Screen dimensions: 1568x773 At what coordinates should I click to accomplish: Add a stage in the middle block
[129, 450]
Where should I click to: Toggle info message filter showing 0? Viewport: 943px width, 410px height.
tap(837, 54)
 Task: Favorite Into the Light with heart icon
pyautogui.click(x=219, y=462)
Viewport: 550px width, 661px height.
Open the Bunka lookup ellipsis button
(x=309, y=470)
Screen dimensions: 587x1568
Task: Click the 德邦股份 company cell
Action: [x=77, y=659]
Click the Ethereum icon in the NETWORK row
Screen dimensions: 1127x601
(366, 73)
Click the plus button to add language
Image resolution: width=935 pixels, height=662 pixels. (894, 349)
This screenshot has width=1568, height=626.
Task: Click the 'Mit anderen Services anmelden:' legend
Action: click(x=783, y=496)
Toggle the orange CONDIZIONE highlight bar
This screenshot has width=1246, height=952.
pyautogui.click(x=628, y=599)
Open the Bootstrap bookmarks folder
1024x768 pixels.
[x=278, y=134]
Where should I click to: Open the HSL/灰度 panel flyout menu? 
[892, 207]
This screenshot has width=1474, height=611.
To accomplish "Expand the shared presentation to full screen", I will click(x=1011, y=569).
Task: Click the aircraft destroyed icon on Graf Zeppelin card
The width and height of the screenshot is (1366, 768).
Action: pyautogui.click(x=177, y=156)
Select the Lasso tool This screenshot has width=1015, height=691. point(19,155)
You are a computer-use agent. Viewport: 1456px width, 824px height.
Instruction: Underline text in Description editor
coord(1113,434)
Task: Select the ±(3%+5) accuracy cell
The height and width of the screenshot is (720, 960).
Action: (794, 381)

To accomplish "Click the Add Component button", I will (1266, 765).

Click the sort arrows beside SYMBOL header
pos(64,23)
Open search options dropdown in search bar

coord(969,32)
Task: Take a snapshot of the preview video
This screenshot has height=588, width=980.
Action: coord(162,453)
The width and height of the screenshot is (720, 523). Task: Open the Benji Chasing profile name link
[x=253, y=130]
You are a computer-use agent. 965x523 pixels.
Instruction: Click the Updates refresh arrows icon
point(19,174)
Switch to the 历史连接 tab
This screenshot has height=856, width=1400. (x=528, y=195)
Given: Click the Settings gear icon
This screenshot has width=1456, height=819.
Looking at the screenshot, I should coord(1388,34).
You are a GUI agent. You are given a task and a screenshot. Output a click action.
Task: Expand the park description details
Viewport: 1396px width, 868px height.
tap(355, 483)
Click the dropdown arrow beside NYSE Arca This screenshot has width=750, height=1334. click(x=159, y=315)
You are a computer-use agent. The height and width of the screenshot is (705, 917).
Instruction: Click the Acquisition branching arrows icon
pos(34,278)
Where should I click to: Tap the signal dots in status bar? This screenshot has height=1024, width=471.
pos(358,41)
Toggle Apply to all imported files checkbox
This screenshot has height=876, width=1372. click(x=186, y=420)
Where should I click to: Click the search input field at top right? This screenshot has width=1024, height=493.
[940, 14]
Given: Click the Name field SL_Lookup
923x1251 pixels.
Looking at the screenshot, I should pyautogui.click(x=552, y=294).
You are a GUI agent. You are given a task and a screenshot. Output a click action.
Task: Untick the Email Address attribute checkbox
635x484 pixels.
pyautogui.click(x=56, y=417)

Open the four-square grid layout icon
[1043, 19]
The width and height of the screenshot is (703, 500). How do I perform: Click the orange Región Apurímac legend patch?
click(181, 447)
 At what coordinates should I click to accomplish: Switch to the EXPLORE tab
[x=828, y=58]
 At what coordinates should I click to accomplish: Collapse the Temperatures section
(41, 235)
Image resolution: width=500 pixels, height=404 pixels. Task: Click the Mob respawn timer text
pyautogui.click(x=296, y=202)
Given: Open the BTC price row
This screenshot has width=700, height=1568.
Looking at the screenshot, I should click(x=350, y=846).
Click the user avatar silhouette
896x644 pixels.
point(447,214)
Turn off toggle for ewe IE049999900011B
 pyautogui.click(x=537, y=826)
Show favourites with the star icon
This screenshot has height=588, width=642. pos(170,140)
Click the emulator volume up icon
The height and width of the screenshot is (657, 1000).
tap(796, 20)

WHAT YOU ARE ASKED TO DO — Report each line of the material in which the string "computer" occurs.

ANSWER SECTION —
You are a computer-use agent. Viewport: 1456px width, 824px height.
You are a computer-use agent. 965x523 pixels.
You are a computer-use agent. The height and width of the screenshot is (705, 917).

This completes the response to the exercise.